Authors Zeng Y, Guo W, Xu G, Wang Q, Feng L, Long S, Liang F, Huang Y, Lu X, Li S, Zhou J, Burgunder J, Pang J, Pei Z

Received 18 August 2015

Accepted for publication 4 February 2016

Published 13 April 2016 Volume 2016:10 Pages 1443—1451

DOI https://doi.org/10.2147/DDDT.S94666

Checked for plagiarism Yes

Review by Single-blind

Peer reviewers approved by Dr Rajendra Narayan Mitra

Peer reviewer comments 3

Editor who approved publication: Prof. Dr.
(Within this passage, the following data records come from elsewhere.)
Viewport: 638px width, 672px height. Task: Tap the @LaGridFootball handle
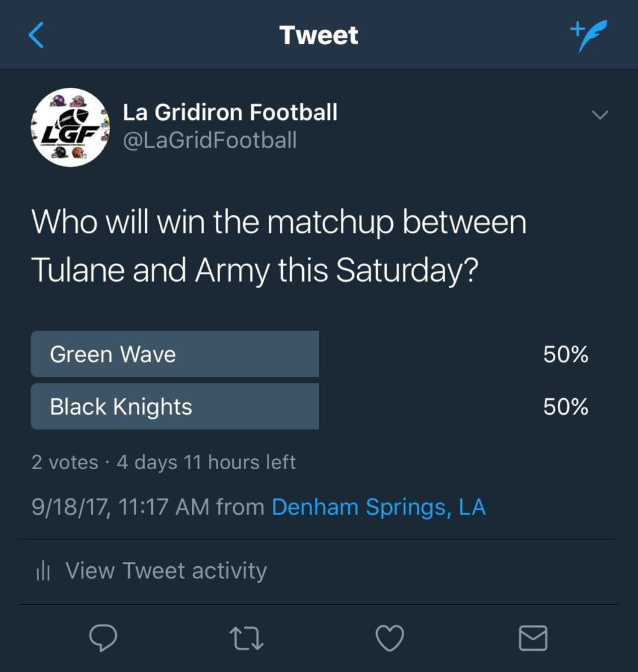tap(210, 140)
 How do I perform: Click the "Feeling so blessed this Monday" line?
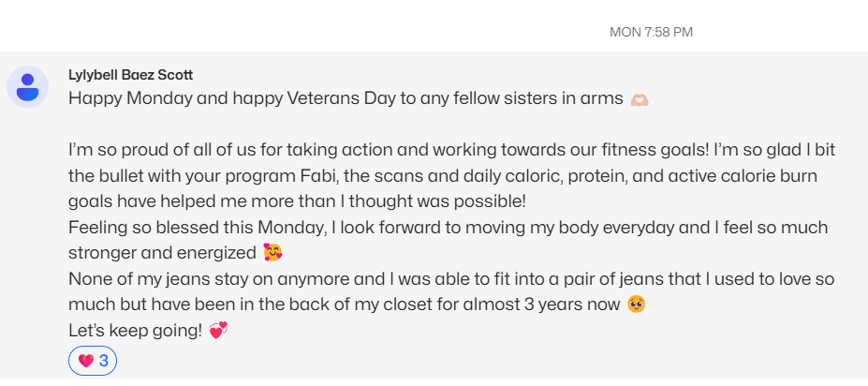coord(449,228)
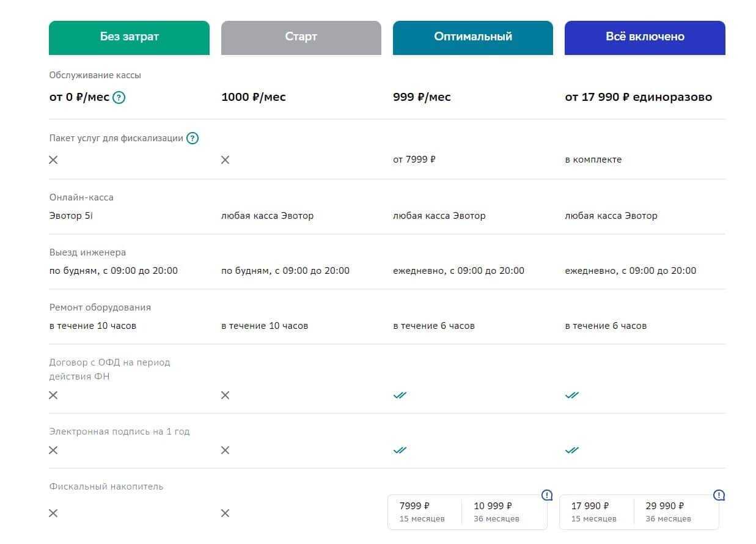The width and height of the screenshot is (756, 544).
Task: Choose the "Оптимальный" tariff header
Action: 472,37
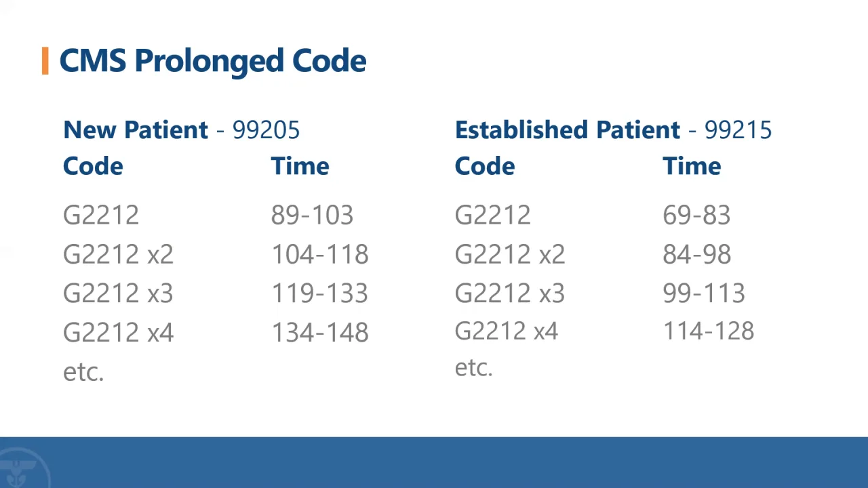Click the Time column header under Established Patient
The image size is (868, 488).
692,166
Wei Duan


Yixuan Zeng,1,2,* Wenyuan Guo,1,* Guangqing Xu,3 Qinmei Wang,4 Luyang Feng,1,2 Simei Long,1 Fengyin Liang,1 Yi Huang,1 Xilin Lu,1 Shichang Li,5 Jiebin Zhou,5 Jean-Marc Burgunder,6 Jiyan Pang,5 Zhong Pei1,2

1Department of Neurology, National Key Clinical Department and Key Discipline of Neurology, Guangdong Key Laboratory for Diagnosis and Treatment of Major Neurological Disease, The First Affiliated Hospital, Sun Yat-sen University, 2Guangzhou Center, Chinese Huntington’s Disease Network, 3Department of Rehabilitation, The First Affiliated Hospital, 4Key laboratory on Assisted Circulation, Ministry of Health, Department of Cardiovascular Medicine of the First Affiliated Hospital, 5School of Chemistry and Chemical Engineering, Sun Yat-sen University, Guangzhou, Guangdong, People’s Republic of China; 6Swiss Huntington’s Disease Center, Department of Neurology, University of Bern, Bern, Switzerland

*These authors contributed equally to this work

Abstract: Huntington’s disease is an autosomal-dominant neurodegenerative disorder, with chorea as the most prominent manifestation. The disease is caused by abnormal expansion of CAG codon repeats in the IT15 gene, which leads to the expression of a glutamine-rich protein named mutant Huntingtin (Htt). Because of its devastating disease burden and lack of valid treatment, development of more effective therapeutics for Huntington’s disease is urgently required. Xyloketal B, a natural product from mangrove fungus, has shown protective effects against toxicity in other neurodegenerative disease models such as Parkinson’s and Alzheimer’s diseases. To identify potential neuroprotective molecules for Huntington’s disease, six derivatives of xyloketal B were screened in a Caenorhabditis elegans Huntington’s disease model; all six compounds showed a protective effect. Molecular docking studies indicated that compound 1 could bind to residues GLN369 and GLN393 of the mutant Htt protein, forming a stable trimeric complex that can prevent the formation of mutant Htt aggregates. Taken together, we conclude that xyloketal derivatives could be novel drug candidates for treating Huntington’s disease. Molecular target analysis is a good method to simulate the interaction between proteins and drug compounds. Further, protective candidate drugs could be designed in future using the guidance of molecular docking results.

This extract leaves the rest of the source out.